▶ **AUSGEWÄHLTER TEXTAUSZUG**
┌──

Warum sind Sie Lehrer geworden?
Wolfgang Schmitt: Das hat mit meiner sportlichen Herkunft zu tun. Ich komme ja vom Schwimmen. Schon als Gymnasiast habe ich Kindergruppen betreut. Ich habe sie im Schwimmen trainiert und gemerkt, das macht mir Spaß.
Würden Sie sich wieder für diesen Beruf entscheiden?
SCHMITT: Ich hab es nicht bereut. Die Rolle des Lehrers hat sich allerdings extrem verändert, finde ich. Das weiß man ja aber nicht im Voraus. Insofern würde die Entscheidung mit Sicherheit wieder so fallen, denke ich mal. Aber es wäre ein komplett anderer Beruf, der auf mich zukäme.
Was hat sich verändert?

└──

▶ **ARBEITSAUFTRAG**
Was tat Wolfgang Schmitt laut dem Textauszug oben bereits als Gymnasiast?

▶ **DATENSÄTZE**
┌──

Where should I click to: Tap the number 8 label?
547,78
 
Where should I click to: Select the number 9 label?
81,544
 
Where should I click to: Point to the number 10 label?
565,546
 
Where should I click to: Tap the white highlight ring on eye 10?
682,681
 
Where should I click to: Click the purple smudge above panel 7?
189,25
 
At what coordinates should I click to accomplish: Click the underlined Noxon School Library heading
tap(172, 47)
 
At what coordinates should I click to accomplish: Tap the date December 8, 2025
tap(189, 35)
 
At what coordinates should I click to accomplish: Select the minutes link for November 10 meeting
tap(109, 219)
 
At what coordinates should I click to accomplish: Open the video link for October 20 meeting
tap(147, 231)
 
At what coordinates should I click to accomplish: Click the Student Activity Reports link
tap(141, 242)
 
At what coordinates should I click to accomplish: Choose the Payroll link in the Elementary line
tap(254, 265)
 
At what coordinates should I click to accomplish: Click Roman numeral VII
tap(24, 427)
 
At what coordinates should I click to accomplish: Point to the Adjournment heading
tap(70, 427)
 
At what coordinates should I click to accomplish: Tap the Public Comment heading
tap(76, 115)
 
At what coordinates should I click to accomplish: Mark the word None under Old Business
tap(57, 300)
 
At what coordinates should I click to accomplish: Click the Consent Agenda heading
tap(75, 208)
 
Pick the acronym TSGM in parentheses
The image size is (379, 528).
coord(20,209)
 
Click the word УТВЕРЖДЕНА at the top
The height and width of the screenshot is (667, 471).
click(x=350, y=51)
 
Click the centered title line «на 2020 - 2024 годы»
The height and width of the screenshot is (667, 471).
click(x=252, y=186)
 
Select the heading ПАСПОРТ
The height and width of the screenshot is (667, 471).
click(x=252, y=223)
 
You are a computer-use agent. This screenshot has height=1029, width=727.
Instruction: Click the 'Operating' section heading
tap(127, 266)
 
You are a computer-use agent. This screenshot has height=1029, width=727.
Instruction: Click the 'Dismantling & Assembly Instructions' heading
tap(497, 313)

└──

▶ **LÖSUNG**
Er betreute Kindergruppen und trainierte sie im Schwimmen.